Actions to take
1. Put this sentence from the book review into Spanish: "We need writers like Friedman, if only to keep us on our toes."
2. Rewrite the book review from "We need writers" up to and including "is—a rememberance day.", renaming "Montreal Massacre" as "École Polytechnique Massacre".

Extract
▼

Nothing Sacred: A Conversation with Feminism

Description

96 pages
$12.95
ISBN 0-88750-908-8
DDC 305.42'0973

Publisher

Year

1992

Contributor

Reviewed by Janet Money

Janet Money is Sports Editor of the Woodstock Daily Sentinel-Review.

Review

Kingston columnist Amy Friedman has been called antifeminist (probably
unfairly) for questioning what she feels is doctrinaire feminism. The
essays in this collection address what Friedman sees as feminism’s
tendency to create martyrs, to set up conflicting camps of opinion, and
to promote the assumption that victims of sexual assault rarely lie. She
objects to all of this in a rather rigid,
don’t-bother-me-with-the-sorry-details style.

We need writers like Friedman, if only to keep us on our toes. Her
description of commemorations of the Montreal Massacre as festivities
and celebrations is highly questionable, but it reminds us of what
December 6 properly is—a rememberance day.

▲

Stored data
▼

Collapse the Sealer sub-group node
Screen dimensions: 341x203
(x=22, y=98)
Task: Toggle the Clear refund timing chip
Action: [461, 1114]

▲

Solutions below
1. Necesitamos escritores como Friedman, aunque solo sea para mantenernos alerta.

2.
We need writers like Friedman, if only to keep us on our toes. Her
description of commemorations of the École Polytechnique Massacre as festivities
and celebrations is highly questionable, but it reminds us of what
December 6 properly is—a rememberance day.